<<<<
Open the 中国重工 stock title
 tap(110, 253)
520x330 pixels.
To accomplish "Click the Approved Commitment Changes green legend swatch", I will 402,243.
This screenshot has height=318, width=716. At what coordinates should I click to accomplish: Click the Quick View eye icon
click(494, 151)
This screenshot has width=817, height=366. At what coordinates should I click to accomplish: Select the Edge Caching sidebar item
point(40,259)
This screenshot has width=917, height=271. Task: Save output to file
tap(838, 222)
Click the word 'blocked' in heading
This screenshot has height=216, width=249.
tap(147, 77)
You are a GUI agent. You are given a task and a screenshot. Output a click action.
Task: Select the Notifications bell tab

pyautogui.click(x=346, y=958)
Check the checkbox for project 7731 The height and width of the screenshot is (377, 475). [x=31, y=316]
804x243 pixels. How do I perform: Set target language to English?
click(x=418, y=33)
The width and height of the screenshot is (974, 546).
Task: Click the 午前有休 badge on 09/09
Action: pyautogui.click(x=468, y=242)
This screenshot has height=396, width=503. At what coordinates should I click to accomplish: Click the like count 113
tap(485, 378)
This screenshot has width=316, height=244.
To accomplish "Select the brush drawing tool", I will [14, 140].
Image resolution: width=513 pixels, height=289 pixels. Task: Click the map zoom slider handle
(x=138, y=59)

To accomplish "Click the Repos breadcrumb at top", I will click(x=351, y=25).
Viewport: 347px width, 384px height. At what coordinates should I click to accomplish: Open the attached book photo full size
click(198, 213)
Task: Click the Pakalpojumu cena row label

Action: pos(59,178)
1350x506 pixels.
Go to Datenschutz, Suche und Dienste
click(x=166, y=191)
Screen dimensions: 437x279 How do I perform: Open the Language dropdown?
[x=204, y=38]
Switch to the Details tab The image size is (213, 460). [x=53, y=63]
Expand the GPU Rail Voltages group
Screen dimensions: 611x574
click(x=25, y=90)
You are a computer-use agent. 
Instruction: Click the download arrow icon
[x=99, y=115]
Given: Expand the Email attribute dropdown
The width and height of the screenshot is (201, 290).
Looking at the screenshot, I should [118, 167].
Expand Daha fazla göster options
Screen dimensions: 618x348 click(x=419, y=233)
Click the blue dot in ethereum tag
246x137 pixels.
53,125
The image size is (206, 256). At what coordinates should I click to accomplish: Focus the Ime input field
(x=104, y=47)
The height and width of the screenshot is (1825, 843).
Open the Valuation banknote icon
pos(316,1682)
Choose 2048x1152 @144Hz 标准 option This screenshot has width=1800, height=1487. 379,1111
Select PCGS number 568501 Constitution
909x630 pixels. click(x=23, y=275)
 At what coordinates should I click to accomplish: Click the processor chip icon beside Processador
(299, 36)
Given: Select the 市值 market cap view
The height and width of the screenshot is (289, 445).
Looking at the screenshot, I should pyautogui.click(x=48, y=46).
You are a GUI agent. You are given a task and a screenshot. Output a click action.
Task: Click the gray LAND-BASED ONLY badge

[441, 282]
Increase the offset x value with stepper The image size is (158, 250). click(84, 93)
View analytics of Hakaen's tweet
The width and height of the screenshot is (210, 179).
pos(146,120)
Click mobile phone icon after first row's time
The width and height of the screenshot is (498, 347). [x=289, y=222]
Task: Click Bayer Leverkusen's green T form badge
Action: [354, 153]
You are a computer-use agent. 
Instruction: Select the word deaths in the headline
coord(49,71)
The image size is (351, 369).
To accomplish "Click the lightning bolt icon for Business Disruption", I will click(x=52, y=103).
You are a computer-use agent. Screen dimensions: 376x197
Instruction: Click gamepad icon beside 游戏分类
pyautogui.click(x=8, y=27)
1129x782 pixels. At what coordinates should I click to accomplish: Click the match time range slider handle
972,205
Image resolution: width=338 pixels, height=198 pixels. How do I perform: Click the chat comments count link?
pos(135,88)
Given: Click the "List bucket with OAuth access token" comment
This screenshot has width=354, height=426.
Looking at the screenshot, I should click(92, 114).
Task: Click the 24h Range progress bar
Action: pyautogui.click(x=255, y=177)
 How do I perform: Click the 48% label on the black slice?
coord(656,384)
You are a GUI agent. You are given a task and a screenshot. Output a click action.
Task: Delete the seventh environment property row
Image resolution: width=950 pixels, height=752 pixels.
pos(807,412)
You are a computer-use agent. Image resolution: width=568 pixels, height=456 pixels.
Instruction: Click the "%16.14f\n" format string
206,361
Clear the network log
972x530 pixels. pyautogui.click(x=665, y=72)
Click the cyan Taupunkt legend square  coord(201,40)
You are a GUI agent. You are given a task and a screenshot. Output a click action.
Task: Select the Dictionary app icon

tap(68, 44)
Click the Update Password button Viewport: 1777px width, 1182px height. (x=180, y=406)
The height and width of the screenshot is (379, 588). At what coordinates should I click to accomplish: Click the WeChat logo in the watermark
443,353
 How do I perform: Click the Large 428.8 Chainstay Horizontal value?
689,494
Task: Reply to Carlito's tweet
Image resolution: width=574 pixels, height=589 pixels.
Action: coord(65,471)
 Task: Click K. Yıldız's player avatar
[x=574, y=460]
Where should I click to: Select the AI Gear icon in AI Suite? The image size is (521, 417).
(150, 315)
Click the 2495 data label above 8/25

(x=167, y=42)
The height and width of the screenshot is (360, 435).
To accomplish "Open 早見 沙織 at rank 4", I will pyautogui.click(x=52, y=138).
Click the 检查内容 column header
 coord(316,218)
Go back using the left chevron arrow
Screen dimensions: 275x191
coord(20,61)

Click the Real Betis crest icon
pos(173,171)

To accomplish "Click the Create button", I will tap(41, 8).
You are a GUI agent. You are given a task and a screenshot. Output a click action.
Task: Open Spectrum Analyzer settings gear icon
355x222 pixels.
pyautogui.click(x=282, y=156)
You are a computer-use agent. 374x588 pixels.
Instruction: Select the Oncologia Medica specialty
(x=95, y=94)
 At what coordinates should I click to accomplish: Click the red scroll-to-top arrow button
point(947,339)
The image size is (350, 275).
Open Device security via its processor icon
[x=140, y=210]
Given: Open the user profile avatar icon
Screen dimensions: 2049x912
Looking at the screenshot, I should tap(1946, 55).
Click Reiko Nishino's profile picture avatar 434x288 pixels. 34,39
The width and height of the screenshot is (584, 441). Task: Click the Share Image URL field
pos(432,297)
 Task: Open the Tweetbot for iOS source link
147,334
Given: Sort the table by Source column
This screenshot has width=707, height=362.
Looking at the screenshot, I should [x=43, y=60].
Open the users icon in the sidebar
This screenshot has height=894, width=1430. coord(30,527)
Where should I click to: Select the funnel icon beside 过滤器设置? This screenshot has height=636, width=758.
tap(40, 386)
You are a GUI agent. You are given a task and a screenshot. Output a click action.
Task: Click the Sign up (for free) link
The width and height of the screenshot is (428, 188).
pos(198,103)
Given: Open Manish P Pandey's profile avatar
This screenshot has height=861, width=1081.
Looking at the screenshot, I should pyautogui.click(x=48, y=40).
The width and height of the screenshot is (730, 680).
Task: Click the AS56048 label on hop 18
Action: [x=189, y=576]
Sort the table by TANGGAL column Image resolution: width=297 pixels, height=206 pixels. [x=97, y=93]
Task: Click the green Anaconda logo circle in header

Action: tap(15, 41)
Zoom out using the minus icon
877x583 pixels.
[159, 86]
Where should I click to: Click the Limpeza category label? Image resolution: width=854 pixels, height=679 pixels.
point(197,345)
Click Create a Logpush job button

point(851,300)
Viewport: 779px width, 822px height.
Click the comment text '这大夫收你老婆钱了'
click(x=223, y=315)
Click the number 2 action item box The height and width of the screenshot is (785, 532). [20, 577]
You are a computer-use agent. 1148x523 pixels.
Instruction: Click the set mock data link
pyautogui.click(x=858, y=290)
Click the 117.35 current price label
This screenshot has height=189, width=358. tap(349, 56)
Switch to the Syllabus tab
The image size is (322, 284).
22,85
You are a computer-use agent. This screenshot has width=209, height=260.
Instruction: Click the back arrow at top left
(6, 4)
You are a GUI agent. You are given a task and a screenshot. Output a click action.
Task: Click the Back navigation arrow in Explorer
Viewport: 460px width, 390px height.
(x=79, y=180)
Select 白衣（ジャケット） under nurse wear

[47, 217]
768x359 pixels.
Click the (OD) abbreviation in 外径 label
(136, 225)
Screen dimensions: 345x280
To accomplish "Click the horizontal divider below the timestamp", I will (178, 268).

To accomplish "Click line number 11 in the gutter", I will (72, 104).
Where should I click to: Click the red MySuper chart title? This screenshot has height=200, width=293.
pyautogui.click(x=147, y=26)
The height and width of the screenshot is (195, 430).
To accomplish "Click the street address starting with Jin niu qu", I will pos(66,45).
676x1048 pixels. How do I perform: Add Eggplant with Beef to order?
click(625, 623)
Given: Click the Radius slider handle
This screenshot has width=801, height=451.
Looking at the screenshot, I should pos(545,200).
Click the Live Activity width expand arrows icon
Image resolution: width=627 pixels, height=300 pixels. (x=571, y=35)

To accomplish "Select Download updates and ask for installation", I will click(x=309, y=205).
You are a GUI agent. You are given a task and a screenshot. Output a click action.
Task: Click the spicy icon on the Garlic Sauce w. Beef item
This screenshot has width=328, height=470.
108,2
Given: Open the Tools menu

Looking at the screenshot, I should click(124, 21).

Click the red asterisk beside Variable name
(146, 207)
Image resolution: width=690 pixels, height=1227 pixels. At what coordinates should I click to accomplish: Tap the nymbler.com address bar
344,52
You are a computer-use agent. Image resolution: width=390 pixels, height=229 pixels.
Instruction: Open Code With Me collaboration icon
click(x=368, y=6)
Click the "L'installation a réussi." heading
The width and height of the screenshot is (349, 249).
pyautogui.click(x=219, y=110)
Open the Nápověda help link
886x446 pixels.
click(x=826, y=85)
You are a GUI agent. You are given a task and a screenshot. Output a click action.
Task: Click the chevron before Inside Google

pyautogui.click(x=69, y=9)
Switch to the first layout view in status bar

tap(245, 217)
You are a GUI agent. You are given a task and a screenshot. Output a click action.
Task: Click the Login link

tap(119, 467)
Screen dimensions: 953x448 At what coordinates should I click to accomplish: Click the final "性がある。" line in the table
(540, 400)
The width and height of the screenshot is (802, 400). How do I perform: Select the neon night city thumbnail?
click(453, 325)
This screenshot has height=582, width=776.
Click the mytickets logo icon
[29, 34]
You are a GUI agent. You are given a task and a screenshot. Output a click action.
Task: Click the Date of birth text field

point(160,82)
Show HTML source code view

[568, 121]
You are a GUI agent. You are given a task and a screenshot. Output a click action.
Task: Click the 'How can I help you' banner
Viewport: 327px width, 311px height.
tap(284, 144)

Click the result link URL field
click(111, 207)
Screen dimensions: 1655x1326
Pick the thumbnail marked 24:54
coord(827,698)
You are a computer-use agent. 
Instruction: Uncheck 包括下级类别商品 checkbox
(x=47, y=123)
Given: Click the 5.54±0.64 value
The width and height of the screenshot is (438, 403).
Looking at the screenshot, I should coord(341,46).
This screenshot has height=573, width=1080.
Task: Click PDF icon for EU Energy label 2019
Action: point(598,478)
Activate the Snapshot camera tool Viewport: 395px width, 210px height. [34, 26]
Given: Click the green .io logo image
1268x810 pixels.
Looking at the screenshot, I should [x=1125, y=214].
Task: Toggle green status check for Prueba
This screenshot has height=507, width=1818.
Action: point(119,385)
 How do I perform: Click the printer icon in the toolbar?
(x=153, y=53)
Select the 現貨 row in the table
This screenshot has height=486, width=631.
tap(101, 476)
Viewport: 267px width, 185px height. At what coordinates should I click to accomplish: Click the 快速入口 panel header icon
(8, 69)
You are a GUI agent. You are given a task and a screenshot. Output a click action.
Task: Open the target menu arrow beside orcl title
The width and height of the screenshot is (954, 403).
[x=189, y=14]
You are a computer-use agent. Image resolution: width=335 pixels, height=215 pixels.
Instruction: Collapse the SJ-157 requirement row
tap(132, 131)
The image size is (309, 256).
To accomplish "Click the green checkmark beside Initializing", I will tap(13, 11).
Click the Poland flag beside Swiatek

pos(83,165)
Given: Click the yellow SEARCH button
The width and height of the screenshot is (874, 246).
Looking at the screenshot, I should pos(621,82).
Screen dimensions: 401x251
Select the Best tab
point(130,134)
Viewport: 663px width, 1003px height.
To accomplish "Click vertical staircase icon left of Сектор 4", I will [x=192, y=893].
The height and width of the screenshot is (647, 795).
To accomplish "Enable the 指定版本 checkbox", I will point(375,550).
>>>>
ABOUT THIS TASK
Where a line in the records above includes the string "profile", show it.

ANSWER SECTION
Given: Open the user profile avatar icon
Click Reiko Nishino's profile picture avatar 434x288 pixels. 34,39
Given: Open Manish P Pandey's profile avatar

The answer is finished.